The assumption underpinning the notion of a clinical doctorate for advanced practice nurses is that with increased education comes increased clinical ability and better patient outcomes, thus increasing educational requirements will benefit the public. Maybe we should reconsider the assumption. Have we-the greater nursing community and, collectively, the healthcare professions-explored the consequences of clinical doctorates for the public at large? Whose interest is being protected, the public or the professions? At what point does increasing the educational requirements for advanced practice nurses actually hurt the public. By setting the educational standards too high without data to suggest that the current educational standards are lacking, we may well create a small cadre of advanced practice nurses who are so exclusive that they are incapable of addressing the public's need for advanced nursing services. Many parents at the meeting seemed willing to accept a marginally qualified therapy aid delivering some level of services over no services at all because the job for a therapist with a clinical doctorate remains unfilled. The same may occur in nursing and the public will be deprived of quality of care provided by advanced practice nurses.

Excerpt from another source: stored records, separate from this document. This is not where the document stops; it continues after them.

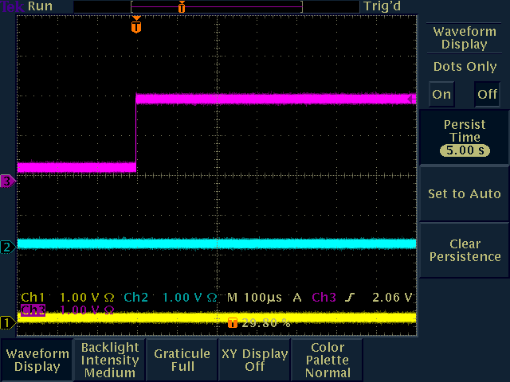
Task: Click the highlighted Ch3 scale badge
Action: pyautogui.click(x=33, y=310)
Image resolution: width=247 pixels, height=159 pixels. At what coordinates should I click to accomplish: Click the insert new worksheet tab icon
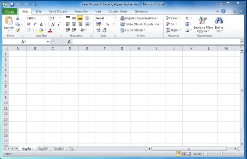(70, 149)
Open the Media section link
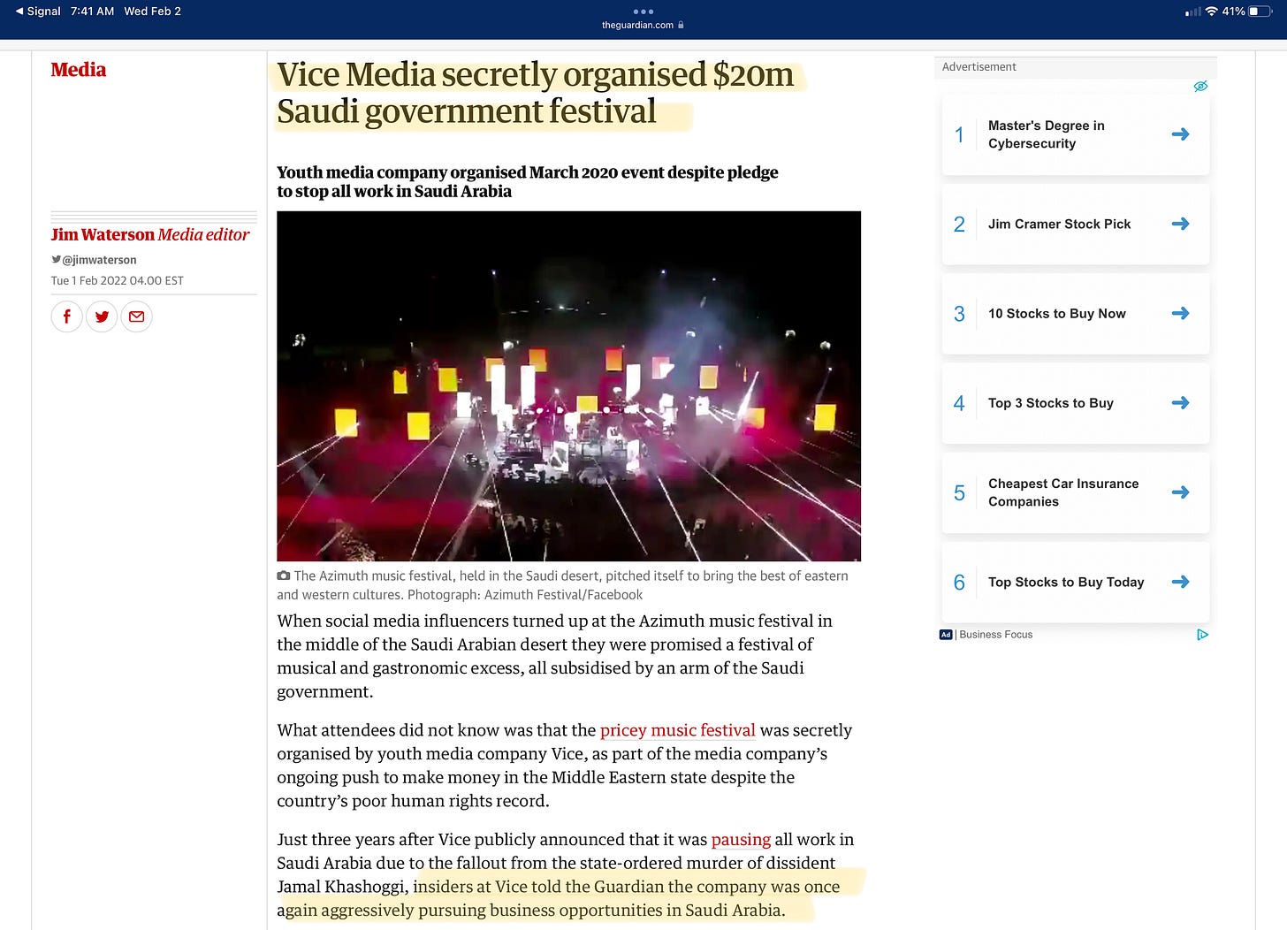The height and width of the screenshot is (930, 1287). tap(79, 70)
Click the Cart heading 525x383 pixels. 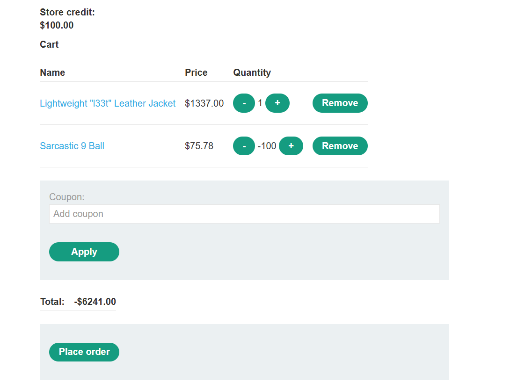pyautogui.click(x=49, y=44)
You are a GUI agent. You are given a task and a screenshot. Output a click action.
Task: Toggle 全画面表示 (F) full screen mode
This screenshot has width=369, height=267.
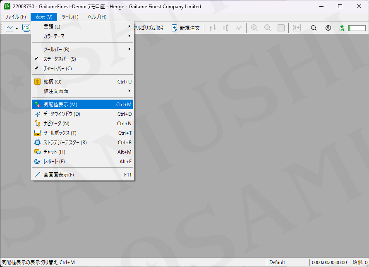pos(58,175)
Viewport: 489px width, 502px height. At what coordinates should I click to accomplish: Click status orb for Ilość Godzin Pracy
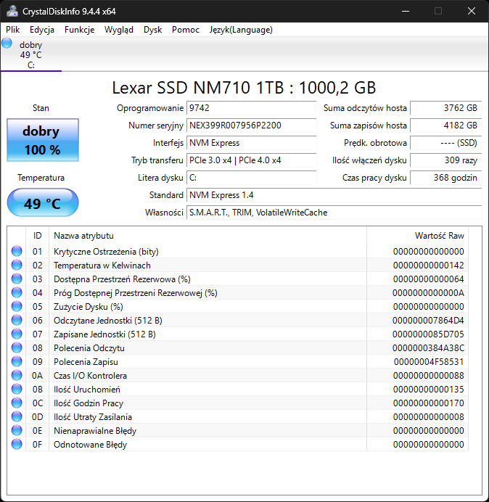tap(17, 403)
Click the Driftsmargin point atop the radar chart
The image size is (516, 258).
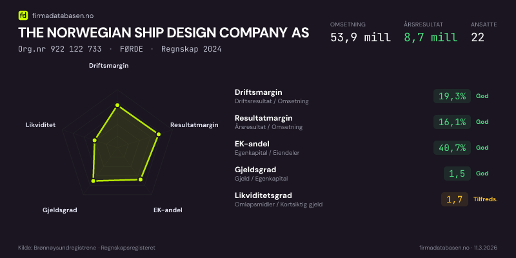coord(117,105)
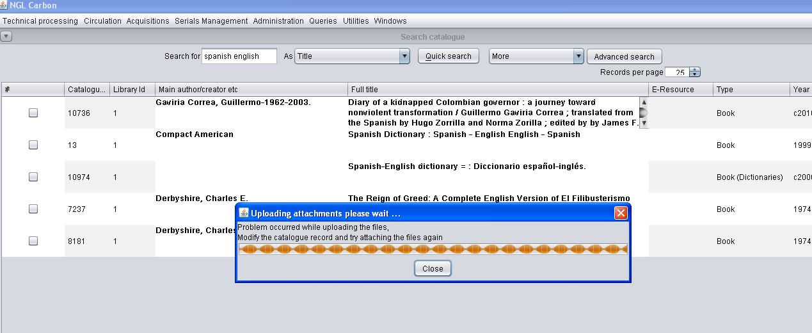Sort by the Full title column header

click(x=497, y=90)
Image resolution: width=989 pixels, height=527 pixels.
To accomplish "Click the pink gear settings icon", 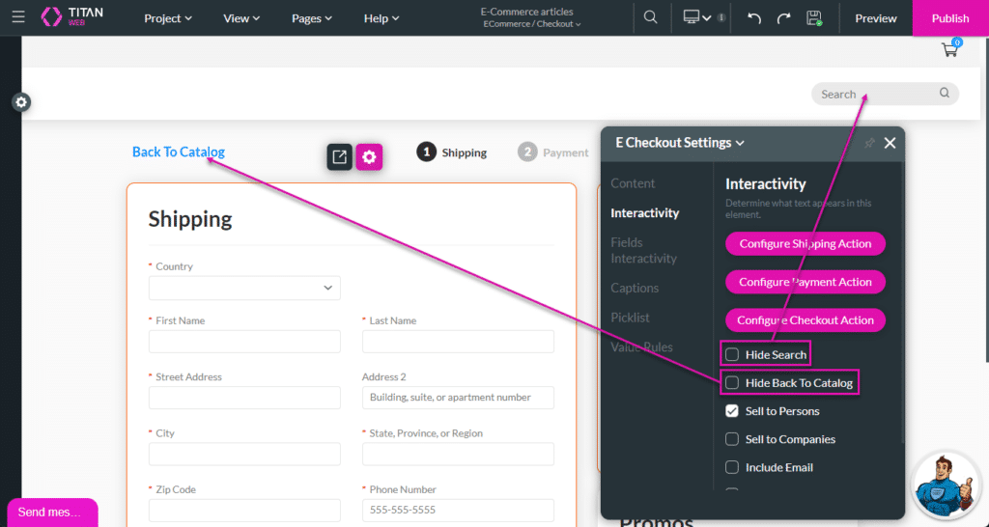I will coord(369,156).

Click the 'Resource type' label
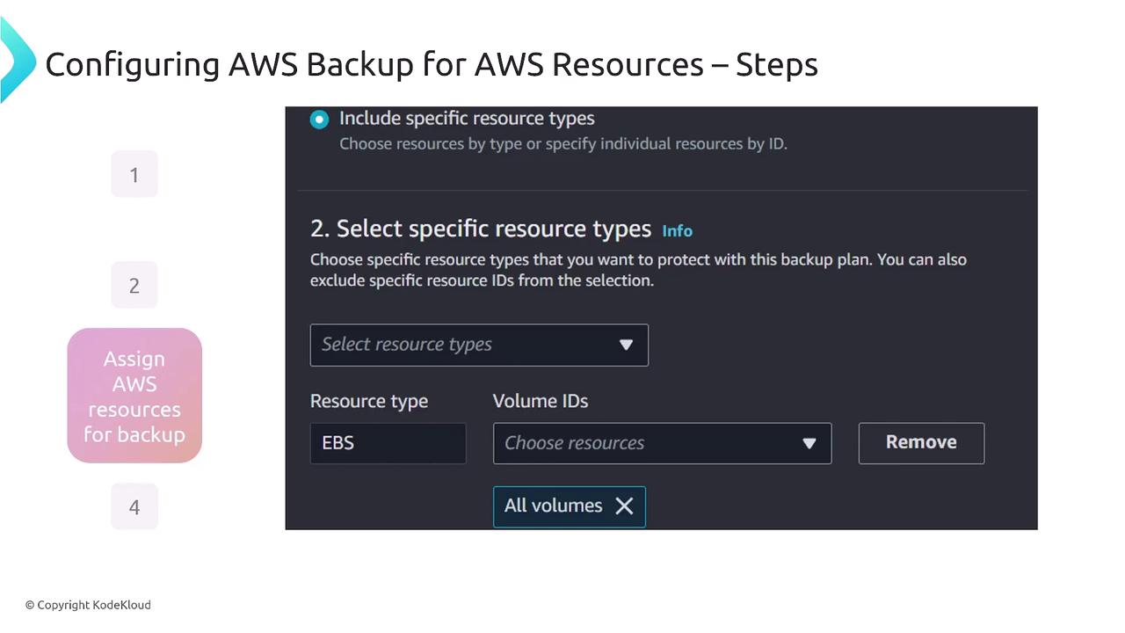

In this age of technology, the recorded meeting is playing on public access television. How many other such meetings are playing on television? How long will the public be willing to wait for healthcare professions to provide the services they need before the public takes charge? As advanced practice nurses, clinical nurse specialists have a responsibility to address nursing's social mandate and, along with our professional organizations, educational institutions and regulatory agencies, we must advocate for the public's interest. This does not necessarily mean mandating additional education through regulation. Our future is tied to the public interest.